Life and death fate decisions allow cells to avoid massive apoptotic death in response to genotoxic stress. Although the regulatory mechanisms and signalling pathways controlling DNA repair and apoptosis are well characterized, the precise molecular strategies that determine the ultimate choice of DNA repair and survival or apoptotic cell death remain incompletely understood. Here we report that a protein tyrosine phosphatase, EYA, is involved in promoting efficient DNA repair rather than apoptosis in response to genotoxic stress in mammalian embryonic kidney cells by executing a damage-signal-dependent dephosphorylation of an H2AX carboxy-terminal tyrosine phosphate (Y142).

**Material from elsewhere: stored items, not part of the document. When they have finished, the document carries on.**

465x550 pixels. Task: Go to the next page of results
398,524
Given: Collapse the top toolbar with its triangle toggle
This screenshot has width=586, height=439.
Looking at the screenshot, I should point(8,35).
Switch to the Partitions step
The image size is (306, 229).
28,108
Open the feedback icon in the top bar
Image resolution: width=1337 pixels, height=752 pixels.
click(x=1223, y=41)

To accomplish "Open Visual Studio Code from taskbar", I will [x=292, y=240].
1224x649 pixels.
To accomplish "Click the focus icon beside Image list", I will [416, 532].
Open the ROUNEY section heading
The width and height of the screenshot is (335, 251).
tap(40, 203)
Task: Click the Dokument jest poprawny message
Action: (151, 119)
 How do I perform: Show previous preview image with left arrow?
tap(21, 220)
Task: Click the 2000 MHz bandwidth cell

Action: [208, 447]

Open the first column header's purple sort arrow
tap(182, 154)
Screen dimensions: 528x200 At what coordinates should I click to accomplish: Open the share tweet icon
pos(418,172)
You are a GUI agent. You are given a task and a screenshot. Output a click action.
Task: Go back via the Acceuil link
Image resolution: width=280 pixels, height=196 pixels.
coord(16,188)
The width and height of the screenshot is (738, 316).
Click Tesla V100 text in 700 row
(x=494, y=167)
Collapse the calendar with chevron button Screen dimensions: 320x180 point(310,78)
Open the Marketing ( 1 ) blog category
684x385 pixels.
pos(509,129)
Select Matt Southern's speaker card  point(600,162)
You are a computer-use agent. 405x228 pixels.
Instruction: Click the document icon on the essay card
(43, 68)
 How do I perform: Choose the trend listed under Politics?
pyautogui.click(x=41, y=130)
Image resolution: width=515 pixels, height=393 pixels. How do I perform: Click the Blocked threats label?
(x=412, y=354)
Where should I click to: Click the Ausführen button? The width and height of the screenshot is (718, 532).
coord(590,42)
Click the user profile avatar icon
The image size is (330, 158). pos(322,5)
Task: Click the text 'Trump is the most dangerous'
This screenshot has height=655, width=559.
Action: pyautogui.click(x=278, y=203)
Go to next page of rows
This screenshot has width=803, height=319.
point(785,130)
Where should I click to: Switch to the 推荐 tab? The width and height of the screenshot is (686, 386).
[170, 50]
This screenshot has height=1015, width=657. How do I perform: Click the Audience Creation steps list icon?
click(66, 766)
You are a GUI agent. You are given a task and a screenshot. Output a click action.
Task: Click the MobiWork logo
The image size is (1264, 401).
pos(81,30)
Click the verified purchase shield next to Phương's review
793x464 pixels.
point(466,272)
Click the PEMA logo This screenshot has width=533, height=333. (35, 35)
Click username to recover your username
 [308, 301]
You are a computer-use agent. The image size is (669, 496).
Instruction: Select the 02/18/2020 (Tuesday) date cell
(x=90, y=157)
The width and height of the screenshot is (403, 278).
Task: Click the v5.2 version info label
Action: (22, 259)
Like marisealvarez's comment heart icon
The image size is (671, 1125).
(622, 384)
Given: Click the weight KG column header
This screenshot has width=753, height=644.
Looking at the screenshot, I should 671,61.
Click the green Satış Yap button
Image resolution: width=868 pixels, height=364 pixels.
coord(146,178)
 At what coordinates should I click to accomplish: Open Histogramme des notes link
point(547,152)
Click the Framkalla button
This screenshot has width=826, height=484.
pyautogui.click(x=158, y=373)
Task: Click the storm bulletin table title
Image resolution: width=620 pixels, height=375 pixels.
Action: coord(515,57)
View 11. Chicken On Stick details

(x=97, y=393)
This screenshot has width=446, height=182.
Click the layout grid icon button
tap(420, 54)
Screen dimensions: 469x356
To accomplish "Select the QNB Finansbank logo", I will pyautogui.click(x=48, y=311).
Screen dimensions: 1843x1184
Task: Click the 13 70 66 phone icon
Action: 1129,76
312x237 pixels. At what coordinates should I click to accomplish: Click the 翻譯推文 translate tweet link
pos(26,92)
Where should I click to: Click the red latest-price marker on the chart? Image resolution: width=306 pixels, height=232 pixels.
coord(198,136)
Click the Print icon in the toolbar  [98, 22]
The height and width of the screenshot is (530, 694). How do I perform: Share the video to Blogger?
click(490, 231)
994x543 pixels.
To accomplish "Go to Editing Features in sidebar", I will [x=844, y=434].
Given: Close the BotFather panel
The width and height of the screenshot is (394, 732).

This post-translational modification determines the relative recruitment of either DNA repair or pro-apoptotic factors to the tail of serine phosphorylated histone H2AX (γ-H2AX) and allows it to function as an active determinant of repair/survival versus apoptotic responses to DNA damage, revealing an additional phosphorylation-dependent mechanism that modulates survival/apoptotic decisions during mammalian organogenesis.

Suggested Citation

  • Peter J. Cook & Bong Gun Ju & Francesca Telese & Xiangting Wang & Christopher K. Glass & Michael G. Rosenfeld, 2009. "Tyrosine dephosphorylation of H2AX modulates apoptosis and survival decisions," Nature, Nature, vol. 458(7238), pages 591-596, April.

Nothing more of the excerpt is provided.